### Goal of the exercise:
After locating the line that contains "Task: Select the No Warranty Included tag", quote it and all lines after it through the end of the entries, and nothing more. Pictures stay out.

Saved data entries

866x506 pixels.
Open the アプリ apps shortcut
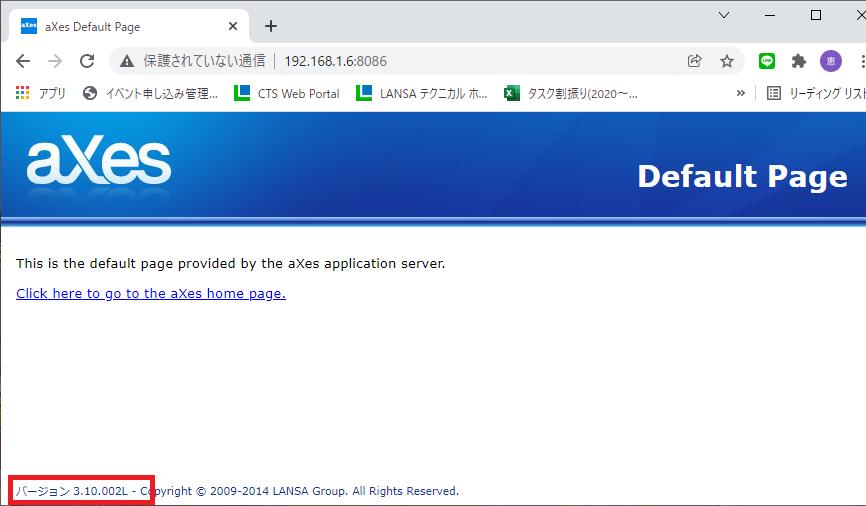coord(41,93)
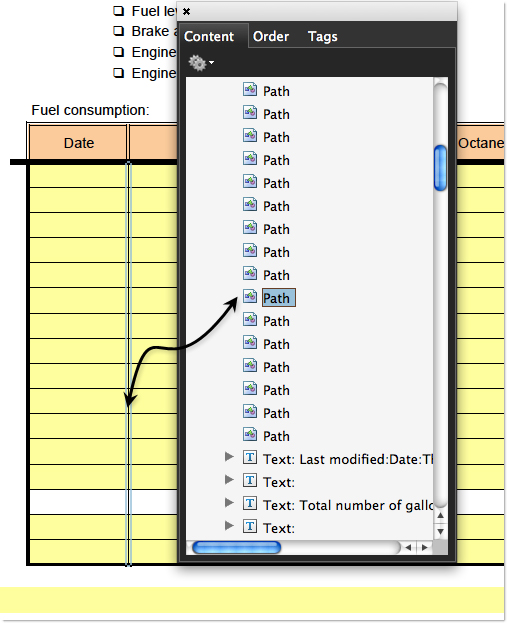
Task: Click the text icon of bottom Text entry
Action: click(x=250, y=527)
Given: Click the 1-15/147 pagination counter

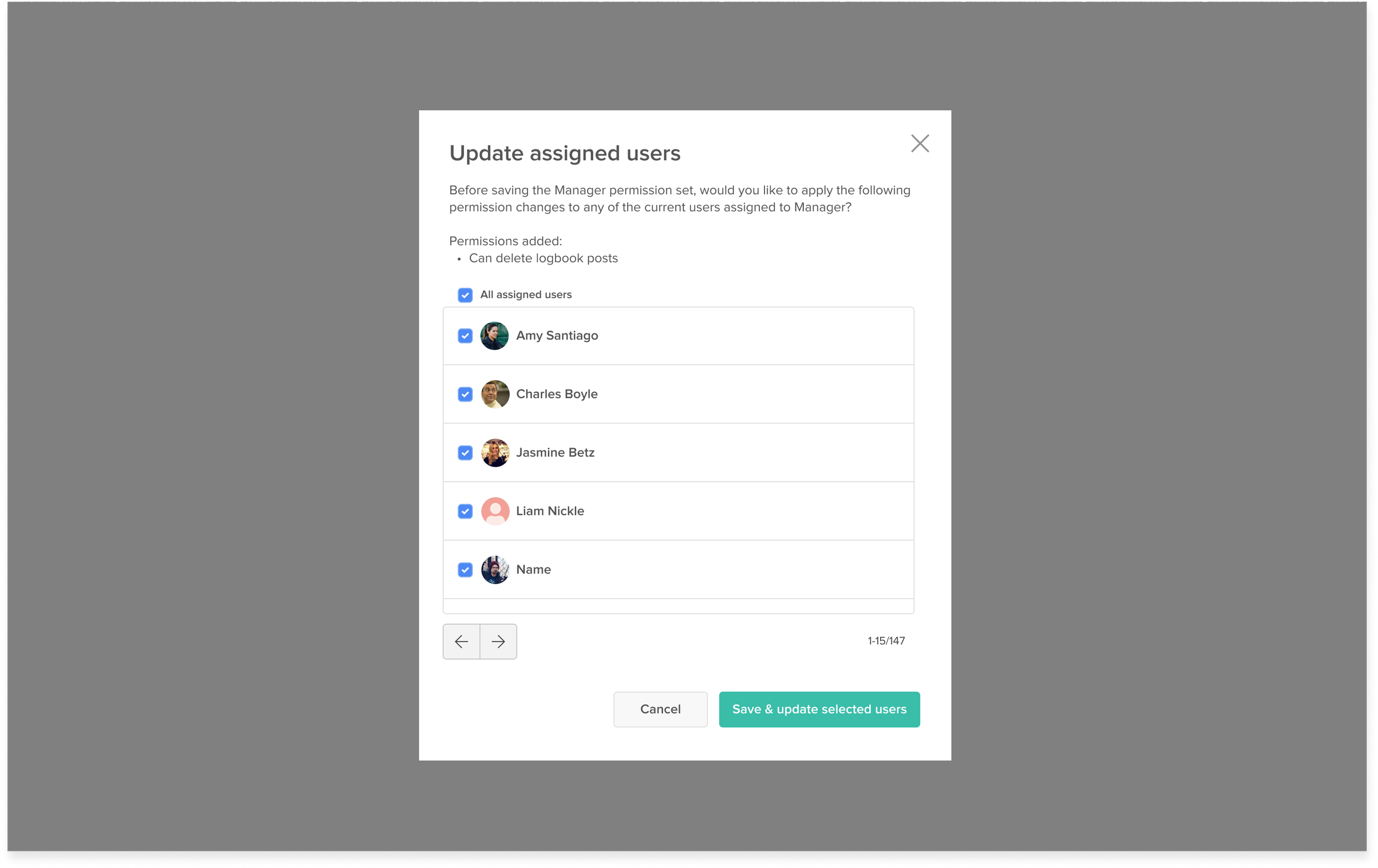Looking at the screenshot, I should point(886,641).
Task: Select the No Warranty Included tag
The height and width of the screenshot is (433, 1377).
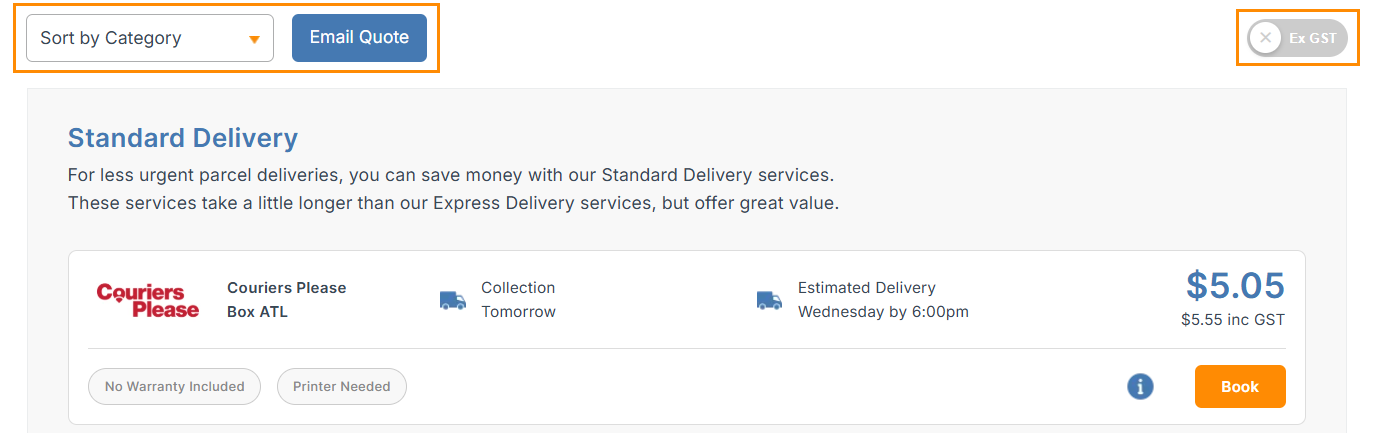Action: [x=174, y=387]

### Result of this exercise:
Task: Select the No Warranty Included tag
The height and width of the screenshot is (433, 1377).
Action: [x=174, y=387]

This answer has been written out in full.